Ten aanzien van I. h. geldt het volgende. [gedaagden] hebben aangevoerd dat de boedel geen bovenmatige waarde heeft. Het zijn gebruiksgoederen. De inboedel is bij het huwelijk van erflater en [gedaagde 1] gewaardeerd in het kader van de toen opgestelde huwelijkse voorwaarden. Dit bedrag is nu ook opgevoerd door de executeur als waarde. [eisers] hebben aangevoerd dat zij geen overzicht hebben van de samenstelling van de inboedel en zo de waarde niet kunnen inschatten/bepalen. Ook is een keuken in de woning aanwezig van € 6.000,00 in december 2017. [gedaagden] hebben niet betwist dat geen specificatie is verschaft. De rechtbank zal het gevorderde daarom toewijzen. Hierbij merkt de rechtbank op dat een keuken geen inboedel is. De executeur zal de inboedel in redelijkheid moeten waarderen en waar nodig onderbouwen.
4.7.
[gedaagden] hebben gesteld dat de ontbonden huwelijksgoederengemeenschap van erflater en [gedaagde 1] twee opeisbare vorderingen heeft op [eisers] wegens behouden overboekingen en onverschuldigd ontvangen bedragen. De executeur dient inzichtelijk te maken welke bedragen dit betreft en onderbouwing hiervan te overleggen.

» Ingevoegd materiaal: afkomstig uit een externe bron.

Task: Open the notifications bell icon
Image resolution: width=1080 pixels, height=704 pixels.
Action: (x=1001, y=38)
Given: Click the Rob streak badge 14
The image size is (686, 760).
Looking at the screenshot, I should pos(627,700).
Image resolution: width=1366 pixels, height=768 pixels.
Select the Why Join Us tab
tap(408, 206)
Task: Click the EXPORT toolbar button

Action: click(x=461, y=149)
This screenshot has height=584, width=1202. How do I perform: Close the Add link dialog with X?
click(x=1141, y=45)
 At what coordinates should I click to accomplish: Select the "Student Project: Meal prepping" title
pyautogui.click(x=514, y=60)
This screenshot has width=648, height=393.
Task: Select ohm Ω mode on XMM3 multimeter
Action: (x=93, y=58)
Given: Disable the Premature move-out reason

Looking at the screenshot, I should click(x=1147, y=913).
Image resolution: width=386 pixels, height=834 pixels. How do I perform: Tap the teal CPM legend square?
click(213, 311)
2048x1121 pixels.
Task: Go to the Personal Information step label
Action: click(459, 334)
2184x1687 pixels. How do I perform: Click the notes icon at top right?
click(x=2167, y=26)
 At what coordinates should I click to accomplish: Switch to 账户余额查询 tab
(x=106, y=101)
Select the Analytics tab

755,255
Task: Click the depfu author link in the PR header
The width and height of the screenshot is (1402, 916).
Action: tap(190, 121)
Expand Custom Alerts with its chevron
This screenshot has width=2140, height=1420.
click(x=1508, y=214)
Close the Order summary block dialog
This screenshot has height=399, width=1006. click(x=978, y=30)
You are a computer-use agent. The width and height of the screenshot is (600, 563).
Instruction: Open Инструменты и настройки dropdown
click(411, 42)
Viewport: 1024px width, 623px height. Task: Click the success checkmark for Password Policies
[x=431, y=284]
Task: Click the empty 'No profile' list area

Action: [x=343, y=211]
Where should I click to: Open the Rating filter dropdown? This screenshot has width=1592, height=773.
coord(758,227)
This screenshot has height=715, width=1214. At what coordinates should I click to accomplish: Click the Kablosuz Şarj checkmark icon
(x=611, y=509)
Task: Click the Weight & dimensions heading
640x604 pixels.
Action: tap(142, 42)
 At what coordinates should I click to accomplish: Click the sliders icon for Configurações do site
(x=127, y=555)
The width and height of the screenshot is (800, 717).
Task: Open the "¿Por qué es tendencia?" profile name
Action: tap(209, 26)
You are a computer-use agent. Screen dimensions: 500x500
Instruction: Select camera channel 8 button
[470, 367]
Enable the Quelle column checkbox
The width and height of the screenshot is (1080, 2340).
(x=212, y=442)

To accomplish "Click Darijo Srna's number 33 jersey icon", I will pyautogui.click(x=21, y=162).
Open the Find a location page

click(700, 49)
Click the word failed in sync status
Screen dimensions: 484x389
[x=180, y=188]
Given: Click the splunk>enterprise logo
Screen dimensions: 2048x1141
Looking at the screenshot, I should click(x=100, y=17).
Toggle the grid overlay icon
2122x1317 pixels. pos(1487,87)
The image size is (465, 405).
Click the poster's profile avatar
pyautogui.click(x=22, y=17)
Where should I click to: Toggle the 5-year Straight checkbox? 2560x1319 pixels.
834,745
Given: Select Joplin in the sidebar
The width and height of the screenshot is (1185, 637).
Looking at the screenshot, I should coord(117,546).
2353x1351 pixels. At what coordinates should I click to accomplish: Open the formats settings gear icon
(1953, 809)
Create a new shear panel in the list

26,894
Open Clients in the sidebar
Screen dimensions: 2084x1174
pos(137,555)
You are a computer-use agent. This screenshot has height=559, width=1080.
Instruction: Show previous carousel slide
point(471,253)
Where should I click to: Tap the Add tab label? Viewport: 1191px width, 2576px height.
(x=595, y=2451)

Voor het overige is niet gebleken van informatie die van verder belang kan zijn voor het berekenen van de legitieme porties.
4.8.
De rechtbank zal geen dwangsom verbinden aan de veroordeling van de executeur om inzage te verschaffen in bovengenoemde documenten. Uit de proceshouding van [gedaagden] is immers gebleken dat de executeur niet onwelwillend is haar medewerking te verstrekken.
Medewerking aan berekening?
4.9.
Zoals reeds ter zitting besproken, is de vordering onder II niet toewijsbaar omdat zij onvoldoende specifiek geformuleerd is. Bovendien hebben de legitimarissen geen recht om te vorderen dat de nalatenschap zal worden afgewikkeld. Zij zijn slechts gerechtigd om hun vorderingsrecht te laten vaststellen. Gevorderd is evenwel “medewerking aan berekening van de legitieme portie op straffe van een dwangsom”. Onduidelijk is wat die medewerking zou moeten zijn en wanneer die niet verleend is en wanneer wel. Voor de hand liggende discussiepunten tussen partijen over de in aanmerking te nemen posten in de berekening van de legitieme zouden dan mogelijk niet gevoerd kunnen worden door de executeur zonder een op deze wijze geredigeerd dictum te schenden en een dwangsom te verbeuren. Dit is onwenselijk. [eisers] heeft hier ter zitting ook geen klaarheid in kunnen brengen. Dit komt voor hun risico. Bovendien merkt de rechtbank op dat geen vaststelling van de legitieme porties is gevorderd, zodat hieraan niet toegekomen zal worden.
Kosten
4.10.
De rechtbank zal de kosten tussen partijen compenseren gezien de (gewezen) familieverhouding van stiefkinderen en stiefmoeder.

5.De beslissing

De rechtbank:
5.1.
verklaart [eisers] niet-ontvankelijk in hun vorderingen jegens [gedaagde 2] en jegens [gedaagde 1] in persoon en in hoedanigheid van erfgenaam,
5.2.
veroordeelt de executeur om inzage en afschrift te verschaffen in/van de documenten zoals genoemd in r.o. 4.5 tot en met 4.7,
5.3.
compenseert de kosten tussen partijen in die zin dat iedere partij zijn eigen kosten draagt,
5.4.
wijst af het meer of anders gevorderde.
Dit vonnis is gewezen door mr. M.M.K.J. Steketee en in het openbaar uitgesproken op 7 juli 2021.